◆ Work to do ◆
How many lines in the data below contain the string "coordinates"? Reply with the number alone.

◆ Dataset extract ◆
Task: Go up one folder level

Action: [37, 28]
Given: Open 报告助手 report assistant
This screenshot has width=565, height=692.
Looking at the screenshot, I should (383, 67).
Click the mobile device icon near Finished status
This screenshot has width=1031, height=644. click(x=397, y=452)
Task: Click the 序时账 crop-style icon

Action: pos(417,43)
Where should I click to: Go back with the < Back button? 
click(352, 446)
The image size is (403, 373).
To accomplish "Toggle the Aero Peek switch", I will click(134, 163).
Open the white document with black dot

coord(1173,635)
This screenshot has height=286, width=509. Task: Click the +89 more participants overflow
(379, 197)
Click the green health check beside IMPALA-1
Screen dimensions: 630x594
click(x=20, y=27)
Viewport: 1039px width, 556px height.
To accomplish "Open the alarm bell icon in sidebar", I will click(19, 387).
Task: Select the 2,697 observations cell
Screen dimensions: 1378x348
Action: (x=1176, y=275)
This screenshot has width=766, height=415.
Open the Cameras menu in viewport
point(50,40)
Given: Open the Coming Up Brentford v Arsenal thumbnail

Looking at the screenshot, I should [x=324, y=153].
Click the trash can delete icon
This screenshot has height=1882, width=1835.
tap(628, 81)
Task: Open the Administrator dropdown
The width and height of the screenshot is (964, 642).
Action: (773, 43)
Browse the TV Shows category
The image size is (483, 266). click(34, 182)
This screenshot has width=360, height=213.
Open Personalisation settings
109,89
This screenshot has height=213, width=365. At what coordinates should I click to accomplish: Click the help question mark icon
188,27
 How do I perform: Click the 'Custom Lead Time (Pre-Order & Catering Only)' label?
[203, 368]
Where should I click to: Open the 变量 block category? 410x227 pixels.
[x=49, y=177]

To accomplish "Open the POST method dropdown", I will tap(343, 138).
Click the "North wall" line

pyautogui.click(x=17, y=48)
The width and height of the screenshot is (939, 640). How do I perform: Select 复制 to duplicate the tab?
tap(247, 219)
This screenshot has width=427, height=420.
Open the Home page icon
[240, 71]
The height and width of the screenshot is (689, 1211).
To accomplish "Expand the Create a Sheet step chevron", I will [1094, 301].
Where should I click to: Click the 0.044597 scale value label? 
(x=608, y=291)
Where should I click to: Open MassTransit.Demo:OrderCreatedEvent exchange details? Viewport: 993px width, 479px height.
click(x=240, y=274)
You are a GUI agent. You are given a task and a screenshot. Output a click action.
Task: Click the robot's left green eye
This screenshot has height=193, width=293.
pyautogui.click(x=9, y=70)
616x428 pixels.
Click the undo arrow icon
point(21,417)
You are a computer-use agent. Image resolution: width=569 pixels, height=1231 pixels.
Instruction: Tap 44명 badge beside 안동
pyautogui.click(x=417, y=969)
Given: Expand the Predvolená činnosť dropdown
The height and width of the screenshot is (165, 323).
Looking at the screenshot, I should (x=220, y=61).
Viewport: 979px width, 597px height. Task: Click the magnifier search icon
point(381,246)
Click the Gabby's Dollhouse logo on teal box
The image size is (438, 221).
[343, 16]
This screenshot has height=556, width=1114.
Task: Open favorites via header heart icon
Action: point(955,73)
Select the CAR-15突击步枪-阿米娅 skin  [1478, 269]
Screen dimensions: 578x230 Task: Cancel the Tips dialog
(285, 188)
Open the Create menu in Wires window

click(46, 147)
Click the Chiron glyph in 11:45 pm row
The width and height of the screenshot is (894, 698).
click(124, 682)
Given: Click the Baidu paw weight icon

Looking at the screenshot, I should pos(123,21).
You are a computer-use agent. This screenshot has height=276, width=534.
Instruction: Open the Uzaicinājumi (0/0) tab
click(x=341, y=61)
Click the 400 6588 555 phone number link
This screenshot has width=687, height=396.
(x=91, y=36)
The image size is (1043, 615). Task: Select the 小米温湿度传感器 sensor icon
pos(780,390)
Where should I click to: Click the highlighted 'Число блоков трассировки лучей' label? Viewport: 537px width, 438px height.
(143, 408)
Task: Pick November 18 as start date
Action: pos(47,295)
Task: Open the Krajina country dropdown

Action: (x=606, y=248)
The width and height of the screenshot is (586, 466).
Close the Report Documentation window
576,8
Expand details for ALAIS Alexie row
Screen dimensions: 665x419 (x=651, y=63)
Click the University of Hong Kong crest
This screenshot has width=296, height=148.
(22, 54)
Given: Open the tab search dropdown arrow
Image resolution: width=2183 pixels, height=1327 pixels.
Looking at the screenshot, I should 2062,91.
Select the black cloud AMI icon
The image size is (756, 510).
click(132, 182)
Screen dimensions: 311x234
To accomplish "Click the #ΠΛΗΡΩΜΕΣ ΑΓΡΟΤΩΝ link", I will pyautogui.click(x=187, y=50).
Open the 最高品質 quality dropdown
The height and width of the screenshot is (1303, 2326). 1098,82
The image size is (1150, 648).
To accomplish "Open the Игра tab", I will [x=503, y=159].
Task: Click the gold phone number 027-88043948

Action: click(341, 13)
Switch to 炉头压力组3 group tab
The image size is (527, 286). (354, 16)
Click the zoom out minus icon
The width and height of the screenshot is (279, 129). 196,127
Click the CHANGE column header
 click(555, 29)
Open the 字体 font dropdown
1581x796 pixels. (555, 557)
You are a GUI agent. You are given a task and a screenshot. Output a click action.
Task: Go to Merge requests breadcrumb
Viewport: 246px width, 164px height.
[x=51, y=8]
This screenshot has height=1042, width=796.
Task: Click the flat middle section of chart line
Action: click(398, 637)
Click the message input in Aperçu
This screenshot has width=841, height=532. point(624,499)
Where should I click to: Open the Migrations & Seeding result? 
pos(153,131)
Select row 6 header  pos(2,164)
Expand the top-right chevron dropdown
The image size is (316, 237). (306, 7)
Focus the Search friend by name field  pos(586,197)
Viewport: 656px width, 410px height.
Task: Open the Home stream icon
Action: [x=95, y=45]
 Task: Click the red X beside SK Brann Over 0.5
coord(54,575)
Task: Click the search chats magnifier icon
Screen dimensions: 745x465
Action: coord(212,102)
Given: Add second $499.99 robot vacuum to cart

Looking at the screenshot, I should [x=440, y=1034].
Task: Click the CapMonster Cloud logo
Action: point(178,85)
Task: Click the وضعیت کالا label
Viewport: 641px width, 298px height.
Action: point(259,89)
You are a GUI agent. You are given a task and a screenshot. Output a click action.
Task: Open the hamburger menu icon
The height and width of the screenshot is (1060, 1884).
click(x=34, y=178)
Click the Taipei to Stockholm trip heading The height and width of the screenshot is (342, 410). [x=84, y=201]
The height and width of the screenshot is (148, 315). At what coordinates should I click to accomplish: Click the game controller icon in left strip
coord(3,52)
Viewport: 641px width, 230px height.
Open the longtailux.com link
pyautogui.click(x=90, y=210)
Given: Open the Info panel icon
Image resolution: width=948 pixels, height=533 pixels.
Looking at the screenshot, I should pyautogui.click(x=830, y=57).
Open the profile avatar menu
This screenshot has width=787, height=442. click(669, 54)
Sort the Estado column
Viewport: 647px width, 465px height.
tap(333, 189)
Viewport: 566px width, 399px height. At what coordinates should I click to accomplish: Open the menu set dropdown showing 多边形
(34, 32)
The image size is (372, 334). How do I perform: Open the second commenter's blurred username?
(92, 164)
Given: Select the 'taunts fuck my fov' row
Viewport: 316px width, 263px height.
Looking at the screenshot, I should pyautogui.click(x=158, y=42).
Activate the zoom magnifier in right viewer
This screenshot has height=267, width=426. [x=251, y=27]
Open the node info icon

◆ Expected output ◆
3